Uno de los chefs del Grupo GMI, el colombiano Kevin García, nos ofrece en esta ocasión un plato imaginativo y arriesgado: Solomillo de rape en adobo de chimichurri y cordero. Un mar y montaña de una atractiva visualidad y un potente sabor propiciado por  esa maceración en chimichurri, una salsa típica de la cocina sudamericana, poco densa, cuyos ingredientes principales son el perejil, orégano, ajo, vinagre, aceite de oliva, ají molido y un poco de sal, propia de las cocinas argentina, chilena, paraguaya, uruguaya y peruana. Potente como ya hemos señalado, algo picante, que acompaña usualmente a carnes a la brasa, particularmente a cortes característicos como los choripanes, pero que también, como en este caso, sirve para marinar carnes de ave y pescados.

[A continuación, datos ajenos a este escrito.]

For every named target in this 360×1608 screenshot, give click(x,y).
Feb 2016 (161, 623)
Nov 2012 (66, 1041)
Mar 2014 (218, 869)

La receta de Mamá Bistró, además lleva una base de hummus, pak choi (col asiática) y verduritas micro que componen un plato de rica plasticidad y un atractivo cromatismo. Su armonía con la cerveza de barrica 15&30 se acentúa al contener todas las maceraciones del plato la cerveza como ingrediente.

Los chefs de Grupo GMI, Kevin García y Fotios Daskalopoulos

La variedad elegida en este caso de la cerveza de bodega 15&30, tanto para las maceraciones como para acompañar el plato como bebida, es la Dubble, una sherry cask con un 8% de volumen de alcohol, elaborada a partir de seis tipos diferentes de maltas, madurada en barricas de roble que han contenido previamente oloroso de Jerez. Una cerveza artesana natural de tipo belga que ha recibido una segunda fermentación en botella. De color ámbar oscuro y una espuma de tono marfileño. La malta resalta en nariz, donde también se aprecian notas de frutas rojas y tostados de la bota. En boca se aprecia cierto dulzor de caramelo, frutos secos y pasas con recuerdos vinosos de su crianza.

La armonía de plato y cerveza es un tanto complicada, por las características del plato, esa combinación de rape en adobo y cordero, con su maceración, pero la Dubble 15&30 asume el reto y lo supera, con su potencia y cuerpo, además de sus características organolépticas.